Toni gave a caustic snort. With open contempt, she studied Louisa across the bar. Louisa stared blandly back at her.
Tightly, Toni said, “You can sit down. I’ll bring your tea and your whiskey. And I’ll add them to your bill.”
“Two cups.”
“Two cups.”
“Obliged.”
“On the house,” Tutwiler said, again raising his coffee to Louisa. “Under the circumstances, I
for one am glad to have you here, Miss Bonaventure. If anyone can run that crazy man down, it’s you.”
He shivered as he rose from his chair. “Damn, it’s a cold night. Gotta keep the stove a-roarin’!” He shambled heavily toward the back of the room.
Louisa turned away from the bar and started back to her table.
Ahead of her, Vink sat staring darkly over his shoulder at Mrs. Emory. “She’s a purty woman,” he said, as though mostly to himself. “Right fine-looking woman, the banker’s wife.”
Louisa stopped by the tall, lanky blond, who was slowly closing a quirley as he stared toward where Mrs. Emory sat in the brocade armchair, near the stove and Captain Yardley, who had taken a seat at the table now, as well.
As Vink turned his head to face Louisa, his eyes shone, bright as newly minted pennies, with drink. His nose was bright red. He seemed to have a mood on, as though after a few more drinks he’d considered Louisa’s treatment of him earlier, and he was stewing about it.
Stewing himself raw.
He had set a pistol on the table, up close to his right hand.

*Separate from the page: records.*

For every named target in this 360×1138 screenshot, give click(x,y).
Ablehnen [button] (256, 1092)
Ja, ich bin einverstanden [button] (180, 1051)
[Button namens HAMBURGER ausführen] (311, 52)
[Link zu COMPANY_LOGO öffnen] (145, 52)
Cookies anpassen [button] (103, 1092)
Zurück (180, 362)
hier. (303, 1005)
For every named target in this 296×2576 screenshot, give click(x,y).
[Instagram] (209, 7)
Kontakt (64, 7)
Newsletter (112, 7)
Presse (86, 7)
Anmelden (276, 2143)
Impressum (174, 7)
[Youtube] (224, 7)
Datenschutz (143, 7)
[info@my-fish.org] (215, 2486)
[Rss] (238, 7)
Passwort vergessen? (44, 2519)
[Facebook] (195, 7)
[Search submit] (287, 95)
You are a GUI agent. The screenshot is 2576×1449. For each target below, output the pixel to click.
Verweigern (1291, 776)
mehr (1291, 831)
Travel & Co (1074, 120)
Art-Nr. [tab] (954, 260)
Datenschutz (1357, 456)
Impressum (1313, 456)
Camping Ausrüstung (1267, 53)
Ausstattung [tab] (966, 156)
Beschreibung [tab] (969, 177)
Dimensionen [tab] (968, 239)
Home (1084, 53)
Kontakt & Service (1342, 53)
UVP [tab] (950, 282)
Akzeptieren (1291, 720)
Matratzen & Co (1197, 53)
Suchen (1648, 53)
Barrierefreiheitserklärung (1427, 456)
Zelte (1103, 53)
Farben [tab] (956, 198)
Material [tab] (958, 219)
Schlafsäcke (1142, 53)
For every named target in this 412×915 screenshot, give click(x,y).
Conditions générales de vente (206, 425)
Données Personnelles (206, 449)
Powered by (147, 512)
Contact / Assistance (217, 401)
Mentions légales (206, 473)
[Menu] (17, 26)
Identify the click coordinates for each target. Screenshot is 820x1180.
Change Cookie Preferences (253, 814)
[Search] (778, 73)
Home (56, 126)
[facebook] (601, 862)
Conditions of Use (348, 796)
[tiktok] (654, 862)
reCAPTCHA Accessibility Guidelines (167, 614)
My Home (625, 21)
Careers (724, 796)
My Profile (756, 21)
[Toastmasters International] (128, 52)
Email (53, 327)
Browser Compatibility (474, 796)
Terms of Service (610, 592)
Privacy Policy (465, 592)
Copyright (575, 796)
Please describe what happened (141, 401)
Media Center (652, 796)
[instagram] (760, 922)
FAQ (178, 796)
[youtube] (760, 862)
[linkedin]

He glanced over his shoulder again then turned back to Louisa and said over the quirley he was rolling up near his chin, “Look at her sittin’ over there . . . all nice an’ quiet. The banker’s wife. Very quiet an’ polite. The kind I like. I hear she came all the way from Council Bluffs. Mail-order bride. Poor woman’s without a man now, though, ain’t she? That’s an awful shame. It purely is.”
He glanced at his partners sitting to his right. “Ain’t that right, boys?”
Mose and Nasty Ralph smiled up at Louisa.
Also grinning at Louisa, Vink fired a match to life one-handed. “Maybe she needs me to step in an’ take care of her.”
Louisa took one step toward him, hardening her jaws and flaring a nostril. “I liked you better when you were smart enough to keep your mouth shut.”
Vink gave a crooked, faintly jeering half smile. “I’m just sayin’ I could—”
Louisa’s hand whipped forward. It cracked against the blond’s left cheek so sharply and loudly that one of the three drummers leaped in his own chair with a start.